Exchange coupling and magnetic anisotropy at Fe/FePt interfaces

We perform fully relativistic first-principles calculations of the exchange interactions and the magnetocrystalline anisotropy energy (MAE) in an Fe/FePt/Fe sandwich system in order to elucidate how the presence of Fe/FePt (soft/hard magnetic) interfaces impacts on the magnetic properties of Fe/FePt/Fe multilayers. Throughout our study we make comparisons between a geometrically unrelaxed system and a geometrically relaxed system. We observe that the Fe layer at the Fe/FePt interface plays a crucial role inasmuch as its (isotropic) exchange coupling to the soft (Fe) phase of the system is substantially reduced. Moreover, this interfacial Fe layer has a substantial impact on the MAE of the system.
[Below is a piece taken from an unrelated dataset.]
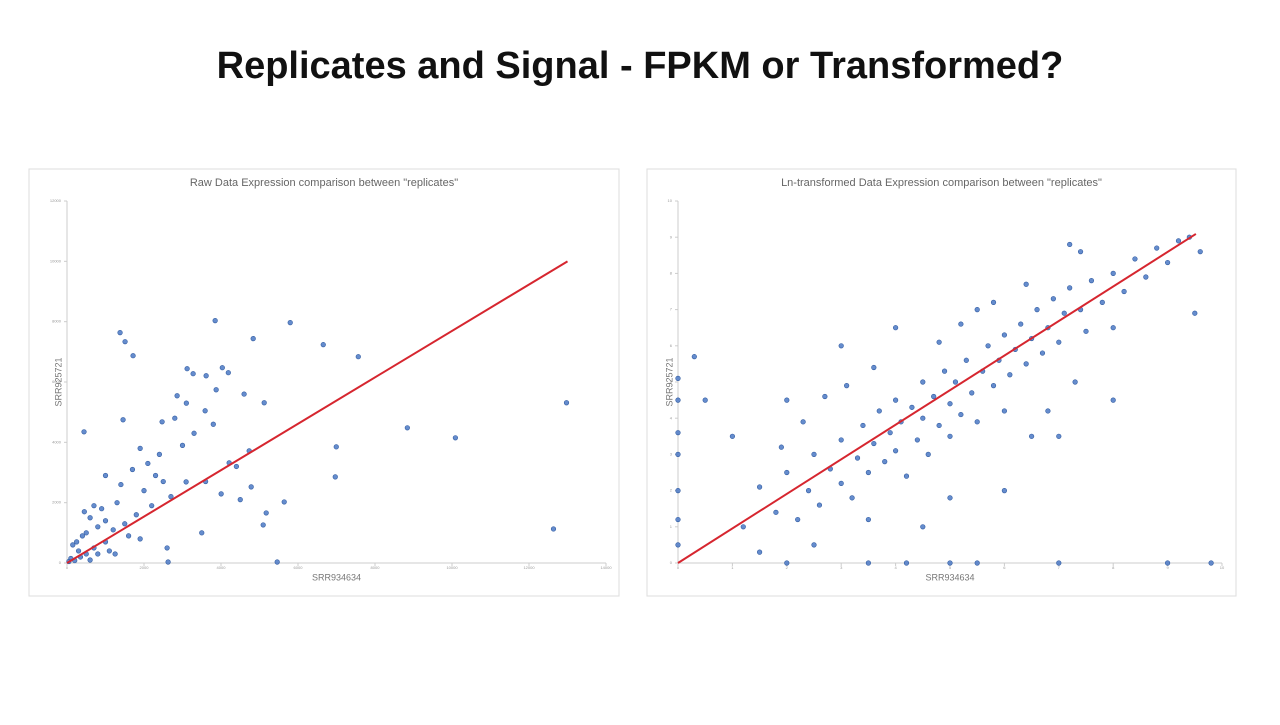 The image size is (1280, 725). Describe the element at coordinates (950, 577) in the screenshot. I see `x-axis-label: SRR934634` at that location.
We show that the MAE of the FePt slab, including the contribution from the Fe/FePt interface, is dominated by anisotropic intersite exchange interactions. Our calculations indicate that the change in the MAE of the FePt slab with respect to the corresponding bulk value is negative, i.e., the presence of Fe/FePt interfaces appears to reduce the perpendicular MAE of the Fe/FePt/Fe system. However, for the relaxed system, this reduction is marginal. It is also shown that the relaxed system exhibits a reduced interfacial exchange. Using a simple linear chain model, we demonstrate that the reduced exchange leads to a discontinuity in the magnetization structure at the interface.